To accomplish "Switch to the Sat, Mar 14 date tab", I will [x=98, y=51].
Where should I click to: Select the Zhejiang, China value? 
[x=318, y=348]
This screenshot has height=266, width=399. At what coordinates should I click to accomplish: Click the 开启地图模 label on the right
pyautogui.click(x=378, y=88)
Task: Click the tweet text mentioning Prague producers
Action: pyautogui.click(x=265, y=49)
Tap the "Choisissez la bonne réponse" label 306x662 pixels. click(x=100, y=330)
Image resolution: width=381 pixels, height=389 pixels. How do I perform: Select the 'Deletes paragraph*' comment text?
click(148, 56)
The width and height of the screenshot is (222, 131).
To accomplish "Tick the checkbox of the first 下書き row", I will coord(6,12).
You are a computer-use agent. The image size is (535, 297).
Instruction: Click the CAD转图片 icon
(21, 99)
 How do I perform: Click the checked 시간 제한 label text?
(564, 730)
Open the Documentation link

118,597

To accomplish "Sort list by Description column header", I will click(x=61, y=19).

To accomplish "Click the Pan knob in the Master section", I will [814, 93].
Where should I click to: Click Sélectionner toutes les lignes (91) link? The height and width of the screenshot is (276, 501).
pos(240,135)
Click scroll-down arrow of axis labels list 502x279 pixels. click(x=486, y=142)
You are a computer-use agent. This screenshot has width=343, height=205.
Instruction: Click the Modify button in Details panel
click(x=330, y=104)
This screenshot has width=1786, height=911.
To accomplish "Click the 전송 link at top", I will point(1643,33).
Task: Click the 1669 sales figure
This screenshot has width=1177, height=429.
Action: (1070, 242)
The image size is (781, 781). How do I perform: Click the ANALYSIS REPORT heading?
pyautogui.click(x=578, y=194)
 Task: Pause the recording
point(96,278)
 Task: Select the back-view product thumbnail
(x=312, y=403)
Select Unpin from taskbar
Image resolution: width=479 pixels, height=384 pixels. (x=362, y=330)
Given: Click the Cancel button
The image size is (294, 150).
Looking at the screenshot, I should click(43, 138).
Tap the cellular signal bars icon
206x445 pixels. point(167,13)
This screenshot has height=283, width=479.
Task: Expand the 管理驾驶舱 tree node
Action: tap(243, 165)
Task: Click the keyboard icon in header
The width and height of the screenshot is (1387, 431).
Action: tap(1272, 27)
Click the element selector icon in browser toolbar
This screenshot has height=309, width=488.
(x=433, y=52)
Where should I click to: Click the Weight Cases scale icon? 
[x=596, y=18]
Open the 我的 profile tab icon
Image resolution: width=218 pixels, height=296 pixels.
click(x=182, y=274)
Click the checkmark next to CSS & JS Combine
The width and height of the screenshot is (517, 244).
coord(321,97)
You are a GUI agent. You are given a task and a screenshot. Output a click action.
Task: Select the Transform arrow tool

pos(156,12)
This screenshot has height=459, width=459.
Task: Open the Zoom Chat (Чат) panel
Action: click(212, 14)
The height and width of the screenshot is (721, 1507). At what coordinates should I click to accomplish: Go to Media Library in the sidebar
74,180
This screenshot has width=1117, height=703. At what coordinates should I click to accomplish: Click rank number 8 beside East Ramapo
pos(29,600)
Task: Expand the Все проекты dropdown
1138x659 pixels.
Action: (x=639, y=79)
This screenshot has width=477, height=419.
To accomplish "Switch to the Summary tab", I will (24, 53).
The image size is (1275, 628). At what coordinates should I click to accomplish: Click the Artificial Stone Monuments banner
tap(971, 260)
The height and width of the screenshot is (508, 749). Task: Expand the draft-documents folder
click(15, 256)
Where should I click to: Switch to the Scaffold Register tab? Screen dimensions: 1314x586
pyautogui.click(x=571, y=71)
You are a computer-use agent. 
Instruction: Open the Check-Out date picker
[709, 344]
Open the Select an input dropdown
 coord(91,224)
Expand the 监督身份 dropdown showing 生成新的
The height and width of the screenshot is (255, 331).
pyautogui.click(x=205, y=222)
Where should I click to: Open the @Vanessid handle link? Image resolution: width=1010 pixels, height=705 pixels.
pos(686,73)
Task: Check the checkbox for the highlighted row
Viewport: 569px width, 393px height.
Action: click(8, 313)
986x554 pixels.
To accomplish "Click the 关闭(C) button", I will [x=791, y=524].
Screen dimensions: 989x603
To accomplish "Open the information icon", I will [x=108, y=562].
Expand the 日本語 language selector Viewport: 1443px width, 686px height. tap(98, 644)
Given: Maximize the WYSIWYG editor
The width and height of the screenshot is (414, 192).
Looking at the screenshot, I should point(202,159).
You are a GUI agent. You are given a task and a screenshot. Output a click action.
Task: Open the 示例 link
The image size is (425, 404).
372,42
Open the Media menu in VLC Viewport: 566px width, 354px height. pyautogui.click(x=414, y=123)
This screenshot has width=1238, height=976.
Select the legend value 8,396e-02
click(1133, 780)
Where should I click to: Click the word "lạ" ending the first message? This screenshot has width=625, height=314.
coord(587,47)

● WHAT THE EXERCISE ASKS: Each line holding the word "header" must be copied from the data.

● EXERCISE RESPONSE:
To accomplish "Sort list by Description column header", I will click(x=61, y=19).
Task: Click the keyboard icon in header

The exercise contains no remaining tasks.